"""
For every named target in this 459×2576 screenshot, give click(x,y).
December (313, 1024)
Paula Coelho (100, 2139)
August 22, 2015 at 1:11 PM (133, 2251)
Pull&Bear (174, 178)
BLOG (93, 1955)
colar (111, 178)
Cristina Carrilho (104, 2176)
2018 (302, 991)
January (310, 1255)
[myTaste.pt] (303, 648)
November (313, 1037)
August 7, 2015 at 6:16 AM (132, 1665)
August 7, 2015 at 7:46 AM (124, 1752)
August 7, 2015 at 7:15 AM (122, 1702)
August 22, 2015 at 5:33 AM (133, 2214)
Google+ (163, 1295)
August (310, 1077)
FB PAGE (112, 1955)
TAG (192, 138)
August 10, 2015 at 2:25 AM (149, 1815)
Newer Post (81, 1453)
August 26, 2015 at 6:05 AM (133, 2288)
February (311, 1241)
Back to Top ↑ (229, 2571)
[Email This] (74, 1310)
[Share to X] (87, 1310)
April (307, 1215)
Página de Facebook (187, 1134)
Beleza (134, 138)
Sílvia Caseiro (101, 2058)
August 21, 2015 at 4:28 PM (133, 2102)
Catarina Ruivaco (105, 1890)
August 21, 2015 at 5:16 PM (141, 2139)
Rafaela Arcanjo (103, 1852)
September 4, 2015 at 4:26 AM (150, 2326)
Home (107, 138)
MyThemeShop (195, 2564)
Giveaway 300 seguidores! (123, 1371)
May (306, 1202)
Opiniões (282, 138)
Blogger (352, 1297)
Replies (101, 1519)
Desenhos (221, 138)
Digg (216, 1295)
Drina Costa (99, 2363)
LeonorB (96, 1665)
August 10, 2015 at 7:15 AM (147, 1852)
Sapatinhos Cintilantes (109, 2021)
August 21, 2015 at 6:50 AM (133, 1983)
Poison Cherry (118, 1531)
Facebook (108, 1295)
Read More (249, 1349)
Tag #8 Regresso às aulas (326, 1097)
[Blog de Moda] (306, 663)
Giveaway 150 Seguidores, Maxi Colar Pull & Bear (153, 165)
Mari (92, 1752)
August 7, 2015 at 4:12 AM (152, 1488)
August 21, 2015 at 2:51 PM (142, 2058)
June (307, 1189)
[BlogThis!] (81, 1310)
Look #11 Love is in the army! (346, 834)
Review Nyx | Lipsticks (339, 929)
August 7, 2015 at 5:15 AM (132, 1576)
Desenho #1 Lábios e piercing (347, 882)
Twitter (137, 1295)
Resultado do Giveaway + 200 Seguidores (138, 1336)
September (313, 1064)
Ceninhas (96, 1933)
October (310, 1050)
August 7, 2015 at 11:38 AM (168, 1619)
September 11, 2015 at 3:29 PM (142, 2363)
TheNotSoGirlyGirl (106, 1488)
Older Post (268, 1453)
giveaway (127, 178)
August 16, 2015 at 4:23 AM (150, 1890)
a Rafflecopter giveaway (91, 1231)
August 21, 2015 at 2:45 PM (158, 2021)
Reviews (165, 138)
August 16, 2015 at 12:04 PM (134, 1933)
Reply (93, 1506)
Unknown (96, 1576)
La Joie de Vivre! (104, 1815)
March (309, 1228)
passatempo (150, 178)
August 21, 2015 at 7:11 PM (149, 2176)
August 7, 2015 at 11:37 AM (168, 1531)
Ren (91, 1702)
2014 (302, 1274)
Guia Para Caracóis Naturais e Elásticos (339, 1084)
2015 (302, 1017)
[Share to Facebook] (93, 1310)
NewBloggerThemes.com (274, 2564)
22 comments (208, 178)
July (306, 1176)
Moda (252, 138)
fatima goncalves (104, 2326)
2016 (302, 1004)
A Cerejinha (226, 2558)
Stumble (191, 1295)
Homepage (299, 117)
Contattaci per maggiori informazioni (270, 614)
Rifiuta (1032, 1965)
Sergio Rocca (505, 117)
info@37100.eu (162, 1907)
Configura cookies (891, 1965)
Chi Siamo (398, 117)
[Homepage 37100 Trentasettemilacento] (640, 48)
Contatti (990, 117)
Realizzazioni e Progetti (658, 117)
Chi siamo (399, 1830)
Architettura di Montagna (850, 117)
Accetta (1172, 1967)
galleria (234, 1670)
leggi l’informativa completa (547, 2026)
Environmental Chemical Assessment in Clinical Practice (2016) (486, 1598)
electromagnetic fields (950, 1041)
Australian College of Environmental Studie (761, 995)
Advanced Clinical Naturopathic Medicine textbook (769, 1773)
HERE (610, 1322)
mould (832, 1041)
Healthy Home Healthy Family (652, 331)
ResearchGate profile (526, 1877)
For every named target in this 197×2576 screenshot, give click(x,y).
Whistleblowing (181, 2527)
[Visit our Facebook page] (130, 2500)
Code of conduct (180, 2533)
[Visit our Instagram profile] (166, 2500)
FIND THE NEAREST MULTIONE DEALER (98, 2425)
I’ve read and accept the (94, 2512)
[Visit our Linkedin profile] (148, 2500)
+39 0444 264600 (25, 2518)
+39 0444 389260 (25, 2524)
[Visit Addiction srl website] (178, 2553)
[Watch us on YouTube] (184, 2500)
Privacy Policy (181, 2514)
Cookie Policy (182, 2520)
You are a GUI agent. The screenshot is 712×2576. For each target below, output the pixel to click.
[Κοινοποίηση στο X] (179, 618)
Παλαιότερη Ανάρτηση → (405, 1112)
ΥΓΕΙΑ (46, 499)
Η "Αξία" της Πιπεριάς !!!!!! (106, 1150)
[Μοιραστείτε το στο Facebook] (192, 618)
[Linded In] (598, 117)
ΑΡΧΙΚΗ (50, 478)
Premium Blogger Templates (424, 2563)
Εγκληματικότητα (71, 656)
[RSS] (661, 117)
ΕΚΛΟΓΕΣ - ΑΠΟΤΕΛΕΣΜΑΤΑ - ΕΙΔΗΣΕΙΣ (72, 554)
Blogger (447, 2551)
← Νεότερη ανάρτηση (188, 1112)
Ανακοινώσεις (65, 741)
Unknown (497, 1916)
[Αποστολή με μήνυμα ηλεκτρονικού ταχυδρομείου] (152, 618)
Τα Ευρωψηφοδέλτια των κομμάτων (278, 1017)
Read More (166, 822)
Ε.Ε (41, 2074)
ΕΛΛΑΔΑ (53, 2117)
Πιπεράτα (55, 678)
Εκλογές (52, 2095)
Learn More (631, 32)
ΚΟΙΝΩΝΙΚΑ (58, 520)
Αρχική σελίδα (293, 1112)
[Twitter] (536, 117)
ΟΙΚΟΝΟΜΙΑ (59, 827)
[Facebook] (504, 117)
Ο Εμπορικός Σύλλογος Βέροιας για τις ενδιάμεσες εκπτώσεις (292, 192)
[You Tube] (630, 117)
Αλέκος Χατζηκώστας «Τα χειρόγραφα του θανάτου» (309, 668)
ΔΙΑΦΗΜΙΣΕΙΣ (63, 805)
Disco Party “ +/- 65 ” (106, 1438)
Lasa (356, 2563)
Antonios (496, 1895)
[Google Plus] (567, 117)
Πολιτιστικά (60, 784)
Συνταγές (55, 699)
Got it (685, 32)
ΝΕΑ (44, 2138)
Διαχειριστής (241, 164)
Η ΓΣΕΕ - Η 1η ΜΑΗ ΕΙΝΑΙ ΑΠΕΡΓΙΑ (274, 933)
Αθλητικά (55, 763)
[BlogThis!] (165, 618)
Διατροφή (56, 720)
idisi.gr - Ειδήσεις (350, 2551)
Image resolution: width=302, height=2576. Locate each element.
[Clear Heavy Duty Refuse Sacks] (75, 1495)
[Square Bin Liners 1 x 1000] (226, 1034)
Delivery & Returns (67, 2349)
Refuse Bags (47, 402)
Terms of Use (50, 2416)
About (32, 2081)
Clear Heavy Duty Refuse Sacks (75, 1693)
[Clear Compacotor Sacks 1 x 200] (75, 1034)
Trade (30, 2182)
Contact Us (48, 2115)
"""
ABOUT THIS TASK:
The answer is every line in the data where the word "Clear" appears.

SOLUTION FOR THIS PROBLEM:
[Clear Heavy Duty Refuse Sacks] (75, 1495)
Clear Heavy Duty Refuse Sacks (75, 1693)
[Clear Compacotor Sacks 1 x 200] (75, 1034)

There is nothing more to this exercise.